The Bailiff of the past year, COUNCILLOR A. G. ELLAWAY, was kind enough to take the Chair, and C. L. WISEMAN was called upon to bring forward the motion “That it is better to be Eccentric than Orthodox.” The lion, member’s speech was among his best, but displayed his usual and rather dangerous fondness for combining” the serious and the comic. The house was first treated to a frivolous limerick, and was then seriously warned against the dangers of “Chestertonian” paradox, and requesting to assign some meaning to the English language. The hon. member then explained his own interpretation of the motion. “Orthodox” implies an attitude of reverence, “Eccentric” one of non-reverence (not necessarily irreverence) for accepted conventions. These are essentially opposed. The peculiar position of the eccentric man is that he makes his own conventions, and in doing so considers his personal convenience, and not the prejudices of society. The result is that he possesses a remarkable freedom, which most men deny themselves. The only drawback of eccentricity is the abuse it calls down upon its devotees, abuse such as Wagner and Mr. Lloyd George have suffered. Some parallel examples of the eccentric and orthodox were then given: the carriage and pair instead of the motor car; the study of Italian history rather than that of Greece; and a further instance which the hon.
[…]
[V. H. WHITTAKER] He was followed by Mr. J. R. R. TOLKIEN (Neg.) who seemed chiefly determined to disregard the hon. opener’s warning, as lie began by denying the true opposition between the orthodox and the eccentric, and maintained the possibility of a man’s being both at the same time. He made, however, a number of interesting points; in particular, the parallel to the rules which govern Society which he drew from a game of cricket, where eccentricity would be obviously intolerable.
[…]
 
 
Bibliography
 
CARPENTER, Humphrey. J. R. R. Tolkien: A Biography. London: George Allen & Unwin, 1977.

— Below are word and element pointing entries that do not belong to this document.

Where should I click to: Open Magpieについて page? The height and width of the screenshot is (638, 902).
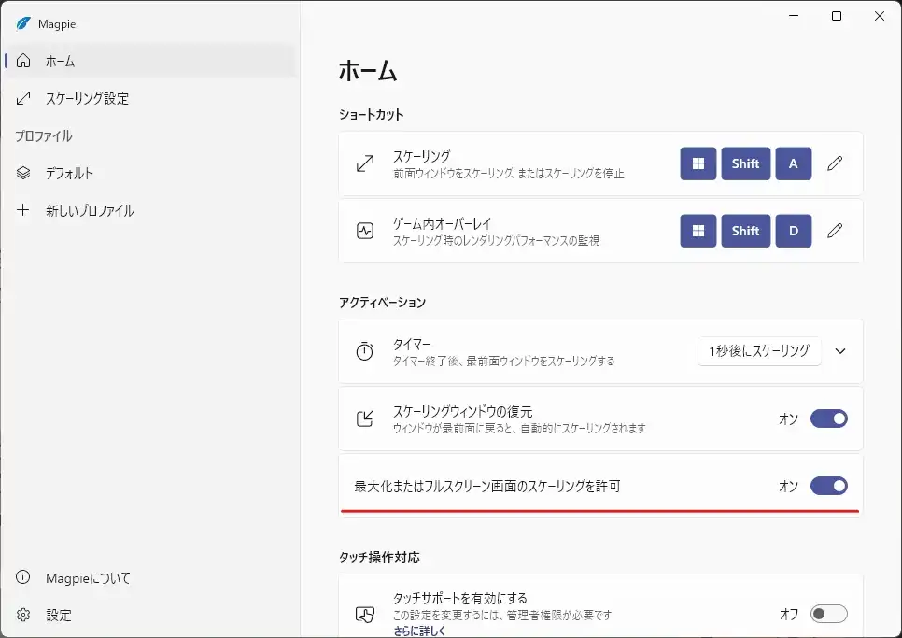pos(88,578)

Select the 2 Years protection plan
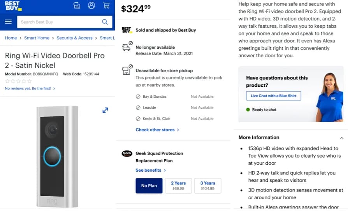click(178, 186)
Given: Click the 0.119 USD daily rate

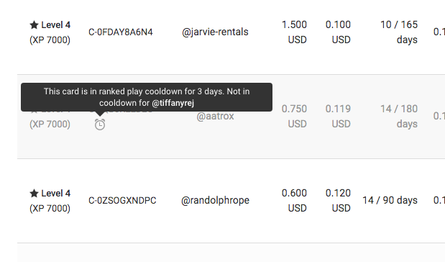Looking at the screenshot, I should tap(338, 116).
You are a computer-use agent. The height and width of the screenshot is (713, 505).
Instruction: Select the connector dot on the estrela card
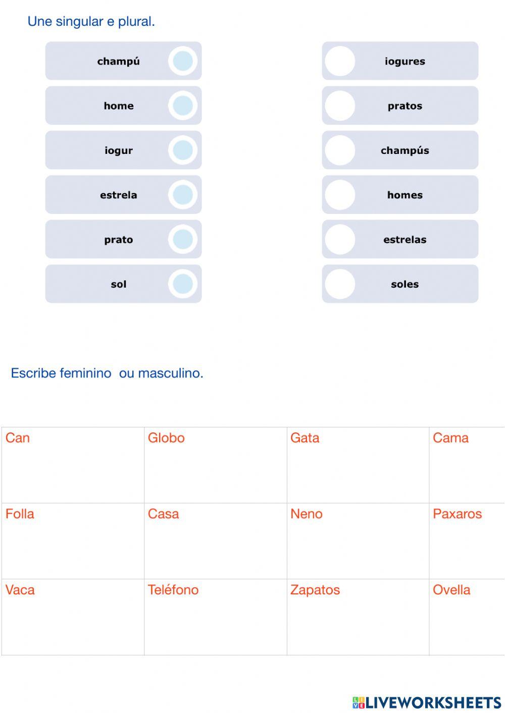click(182, 195)
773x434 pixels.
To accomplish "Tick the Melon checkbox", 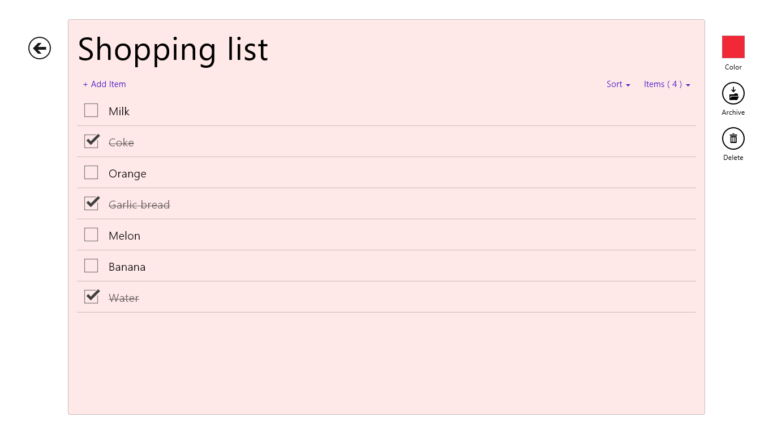I will point(91,235).
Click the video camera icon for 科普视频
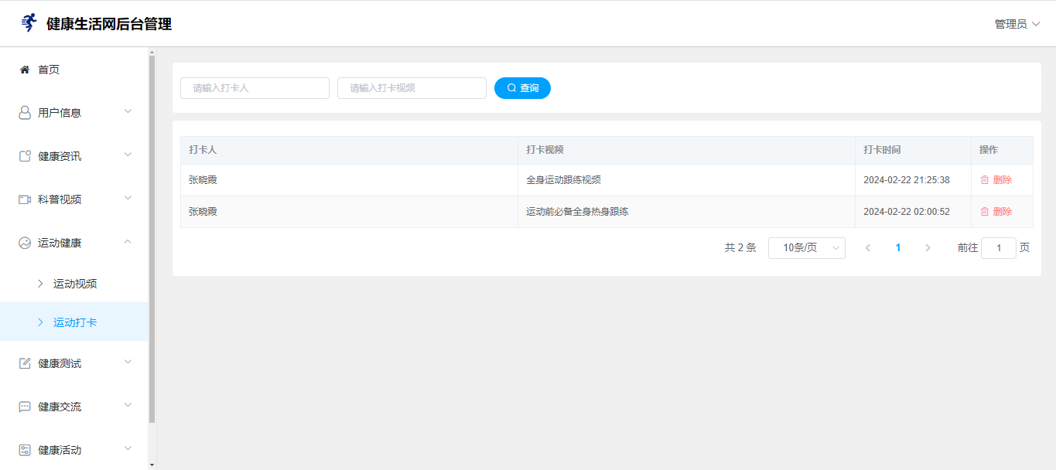The height and width of the screenshot is (470, 1056). click(x=25, y=199)
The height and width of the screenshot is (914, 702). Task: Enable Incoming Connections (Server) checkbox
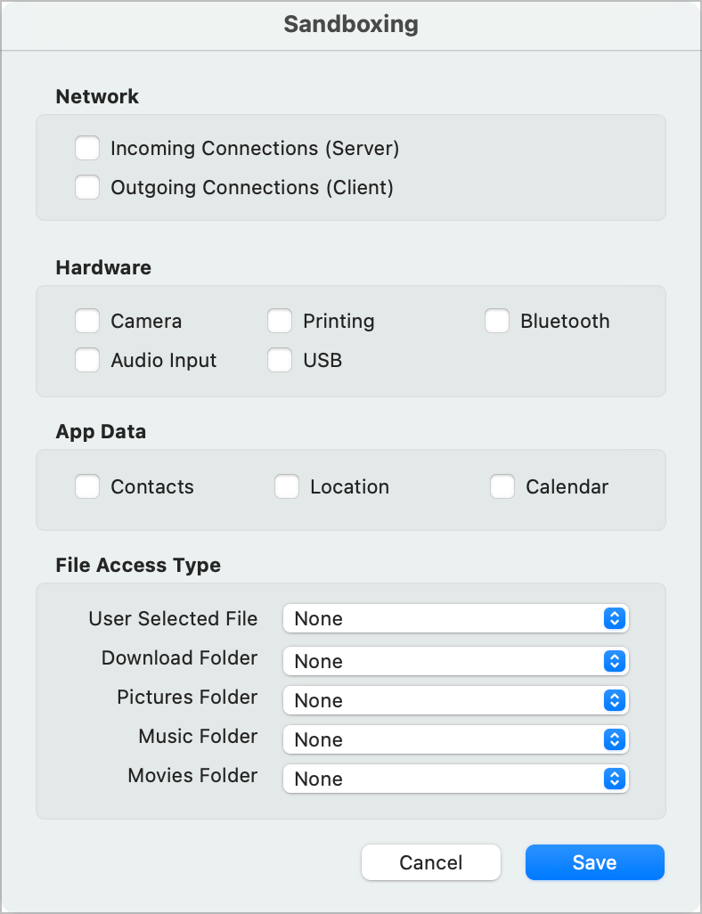[x=87, y=148]
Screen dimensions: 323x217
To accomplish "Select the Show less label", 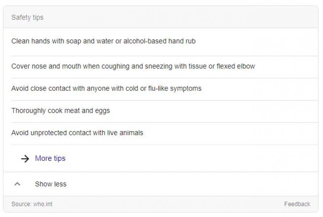I will coord(51,184).
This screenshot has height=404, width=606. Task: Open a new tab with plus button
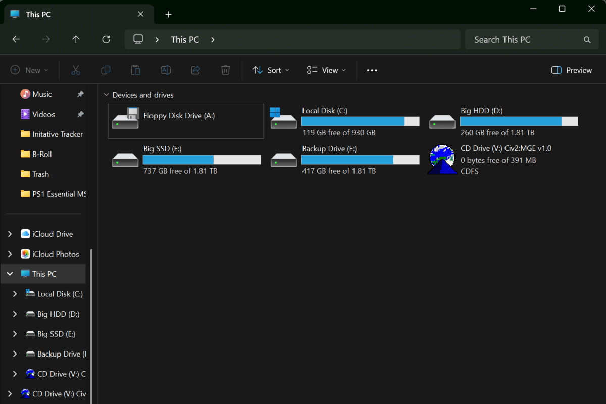[169, 14]
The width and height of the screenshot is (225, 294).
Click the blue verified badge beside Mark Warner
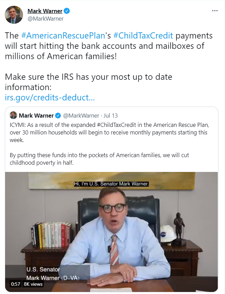tap(67, 11)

CARROLL, Lewis. Alice through the Looking Glass. London: Macmillan and Co., 1872.
CHESTERTON, G. K. Twelve Types. London: Arthur L. Humpreys, 1902.
—. Varied types. New York, Dodd, Mead and company, 1903.
LEAR, Edward [under the pseudonym “Old Derry down Derry”] A Book of Nonsense. London: Routledge, Warne, and Routledge, 1846.
MARTIN, Henry. The little limerick book. Mount Vernon, NY: Peter Pauper Press, 1955.
OSBORN, Robert. The dolphin book of limericks. New York: Dlphin books Doubleday & company, inc., 1963.
RIVES, Amélie (Princess Troubetszkoy). ‘The Mocking of the Goods’ in HARPER'S Monthly Magazine, v. CVI n. DCXXXI, December 1902, 122-133.
SCULL, Christina & HAMMOND, Wayne G. The J. R. R. Tolkien Companion and Guide, vols. 3. London: HarperCollins, 2017.
TOLKIEN, J. R. R. Beowulf: The Monsters and the Critics. London: Proceedings of the British Academy, 1937.
—. A Secret Vice in The Monsters and the Critics. London: George Allen & Unwin, 1893.
—. A Secret Vice. Edited by Dimitra Fimi & Andrew Higgins. London: HarperCollins, 2016.
WALSH, William Shepard. Handy-book of literary curiosities. Philadelphia: J.B. Lippincott Co., 1893.
WELLS, Carolyn (Collected). A Nonsense Anthology. New York Scribner’s Sons, 1902.